● Exercise aim
The entries are to be given again in full. Every word must match.

Entries taken from a collection:
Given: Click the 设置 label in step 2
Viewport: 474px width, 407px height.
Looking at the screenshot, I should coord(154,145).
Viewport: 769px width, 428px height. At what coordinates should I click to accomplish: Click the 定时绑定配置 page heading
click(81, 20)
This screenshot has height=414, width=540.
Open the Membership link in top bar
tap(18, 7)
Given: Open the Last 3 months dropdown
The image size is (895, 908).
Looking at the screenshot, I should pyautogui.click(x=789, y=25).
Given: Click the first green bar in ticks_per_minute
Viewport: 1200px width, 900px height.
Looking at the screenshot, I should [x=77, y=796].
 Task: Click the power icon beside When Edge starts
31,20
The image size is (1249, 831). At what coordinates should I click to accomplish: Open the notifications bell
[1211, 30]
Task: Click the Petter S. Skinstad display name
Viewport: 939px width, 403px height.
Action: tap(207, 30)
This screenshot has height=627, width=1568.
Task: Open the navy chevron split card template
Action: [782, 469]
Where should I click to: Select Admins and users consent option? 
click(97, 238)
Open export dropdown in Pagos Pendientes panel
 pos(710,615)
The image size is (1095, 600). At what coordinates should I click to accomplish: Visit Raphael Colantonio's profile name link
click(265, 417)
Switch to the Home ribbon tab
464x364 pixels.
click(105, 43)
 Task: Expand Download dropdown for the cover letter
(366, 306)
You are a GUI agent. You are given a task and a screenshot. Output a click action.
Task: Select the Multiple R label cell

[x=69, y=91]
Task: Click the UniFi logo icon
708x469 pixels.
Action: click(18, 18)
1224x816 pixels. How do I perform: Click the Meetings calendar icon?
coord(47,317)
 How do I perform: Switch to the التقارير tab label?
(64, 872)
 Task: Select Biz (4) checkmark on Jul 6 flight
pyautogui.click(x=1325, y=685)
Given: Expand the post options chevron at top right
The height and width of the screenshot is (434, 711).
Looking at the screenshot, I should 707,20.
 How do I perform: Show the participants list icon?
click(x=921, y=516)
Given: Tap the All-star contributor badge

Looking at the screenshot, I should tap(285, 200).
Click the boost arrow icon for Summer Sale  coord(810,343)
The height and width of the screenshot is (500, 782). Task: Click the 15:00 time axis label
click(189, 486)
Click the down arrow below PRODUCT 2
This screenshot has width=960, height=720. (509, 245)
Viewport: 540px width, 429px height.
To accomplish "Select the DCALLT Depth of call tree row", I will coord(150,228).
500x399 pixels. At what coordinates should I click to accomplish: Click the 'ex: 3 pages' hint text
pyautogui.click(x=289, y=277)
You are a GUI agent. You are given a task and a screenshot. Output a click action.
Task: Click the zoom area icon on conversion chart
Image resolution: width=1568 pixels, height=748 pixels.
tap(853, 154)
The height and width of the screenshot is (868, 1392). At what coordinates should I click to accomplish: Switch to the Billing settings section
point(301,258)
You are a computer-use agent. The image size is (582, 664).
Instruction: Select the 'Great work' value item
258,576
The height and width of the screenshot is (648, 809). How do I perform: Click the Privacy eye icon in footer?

● Answer to this exercise
Given: Click the 设置 label in step 2
Viewport: 474px width, 407px height.
Looking at the screenshot, I should coord(154,145).
Viewport: 769px width, 428px height. At what coordinates should I click to accomplish: Click the 定时绑定配置 page heading
click(81, 20)
This screenshot has height=414, width=540.
Open the Membership link in top bar
tap(18, 7)
Given: Open the Last 3 months dropdown
The image size is (895, 908).
Looking at the screenshot, I should pyautogui.click(x=789, y=25).
Given: Click the first green bar in ticks_per_minute
Viewport: 1200px width, 900px height.
Looking at the screenshot, I should [x=77, y=796].
 Task: Click the power icon beside When Edge starts
31,20
The image size is (1249, 831). At what coordinates should I click to accomplish: Open the notifications bell
[1211, 30]
Task: Click the Petter S. Skinstad display name
Viewport: 939px width, 403px height.
Action: tap(207, 30)
This screenshot has height=627, width=1568.
Task: Open the navy chevron split card template
Action: [782, 469]
Where should I click to: Select Admins and users consent option? 
click(97, 238)
Open export dropdown in Pagos Pendientes panel
 pos(710,615)
The image size is (1095, 600). At what coordinates should I click to accomplish: Visit Raphael Colantonio's profile name link
click(265, 417)
Switch to the Home ribbon tab
464x364 pixels.
click(105, 43)
 Task: Expand Download dropdown for the cover letter
(366, 306)
You are a GUI agent. You are given a task and a screenshot. Output a click action.
Task: Select the Multiple R label cell

[x=69, y=91]
Task: Click the UniFi logo icon
708x469 pixels.
Action: click(18, 18)
1224x816 pixels. How do I perform: Click the Meetings calendar icon?
coord(47,317)
 How do I perform: Switch to the التقارير tab label?
(64, 872)
 Task: Select Biz (4) checkmark on Jul 6 flight
pyautogui.click(x=1325, y=685)
Given: Expand the post options chevron at top right
The height and width of the screenshot is (434, 711).
Looking at the screenshot, I should 707,20.
 How do I perform: Show the participants list icon?
click(x=921, y=516)
Given: Tap the All-star contributor badge

Looking at the screenshot, I should tap(285, 200).
Click the boost arrow icon for Summer Sale  coord(810,343)
The height and width of the screenshot is (500, 782). Task: Click the 15:00 time axis label
click(189, 486)
Click the down arrow below PRODUCT 2
This screenshot has width=960, height=720. (509, 245)
Viewport: 540px width, 429px height.
To accomplish "Select the DCALLT Depth of call tree row", I will coord(150,228).
500x399 pixels. At what coordinates should I click to accomplish: Click the 'ex: 3 pages' hint text
pyautogui.click(x=289, y=277)
You are a GUI agent. You are given a task and a screenshot. Output a click action.
Task: Click the zoom area icon on conversion chart
Image resolution: width=1568 pixels, height=748 pixels.
tap(853, 154)
The height and width of the screenshot is (868, 1392). At what coordinates should I click to accomplish: Switch to the Billing settings section
point(301,258)
You are a computer-use agent. The image size is (582, 664).
Instruction: Select the 'Great work' value item
258,576
The height and width of the screenshot is (648, 809). How do I perform: Click the Privacy eye icon in footer?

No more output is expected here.